Articles designed to give practical guidance, to show readers how to do
something, are particularly effective when written in the first person.
If these "how-to-do-something" articles are to be most useful to
readers, the conditions under which the personal experience was
obtained must be fairly typical. Personal experience articles of this
type are very popular in women's magazines, agricultural journals, and
publications that appeal to business men.


EXAMPLES OF THE PERSONAL EXPERIENCE STORY. The opportunities for
service offered to women by small daily newspapers are set forth in the
story below, by means of the personal experiences of one woman.
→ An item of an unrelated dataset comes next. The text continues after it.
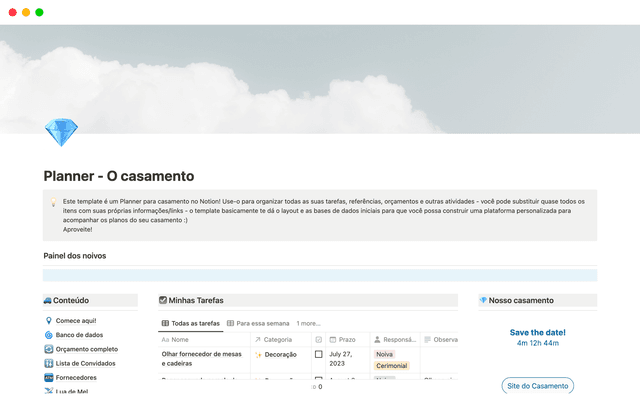Click the truck icon beside Conteúdo
The image size is (640, 400).
click(x=48, y=300)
The
article was published in the _Woman's Home Companion_, and was
illustrated by a half-tone reproduction of a wash drawing of a young
woman seated at her desk in a newspaper office.

"THEY CALL ME THE 'HEN EDITOR'"

THE STORY OF A SMALL-TOWN NEWSPAPER WOMAN

By SADIE L. MOSSLER

"What do you stay buried in this burg for? Why, look how you drudge!
and what do you get out of it? New York or some other big city is
the place for you. There's where you can become famous instead of
being a newspaper woman in a one-horse town."
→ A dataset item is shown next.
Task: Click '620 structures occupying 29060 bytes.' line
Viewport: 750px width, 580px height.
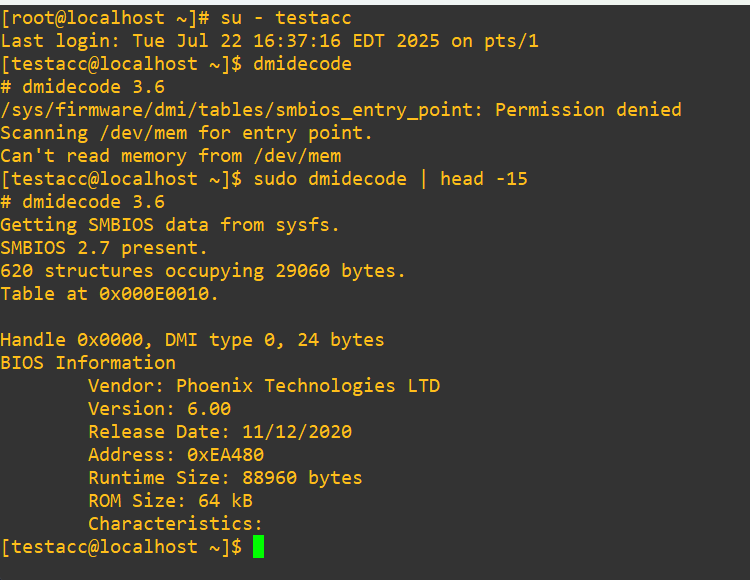Action: pos(203,271)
A big city newspaper man was talking. He was in our town on an
assignment, and he was idling away spare time in our office. Before
I could answer, the door opened and a small girl came to my desk.

"Say," she said, "Mama told me to come in here and thank you for
that piece you put in the paper about us. You ought to see the
eatin's folks has brought us! Heaps an' heaps! And Ma's got a job
scrubbin' three stores."

The story to which she referred was one that I had written about a
family left fatherless, a mother and three small children in real
poverty. I had written a plain appeal to the home people, with the
usual results.

"That," I said, "is one reason that I am staying here. Maybe it
isn't fame in big letters signed to an article, but it's another
kind."

His face wore a queer expression; but before he could retort another
caller appeared, a well-dressed woman.

"What do you mean," she declared, "by putting it in the paper that I
served light refreshments at my party?"

"Wasn't it so?" I meekly inquired.

"No!" she thundered. "I served ice cream, cake and coffee, and that
makes two courses. See that it is right next time, or we'll stop the
paper."

Here my visitor laughed. "I suppose that's another reason for your
staying here. When we write anything about a person we don't have to
see them again and hear about it."

"But," I replied, "that's the very reason I cling to the small town.
I want to see the people about whom I am writing, and live with
them. That's what brings the rewards in our business. It's the
personal side that makes it worth while, the real living of a
newspaper instead of merely writing to fill its columns."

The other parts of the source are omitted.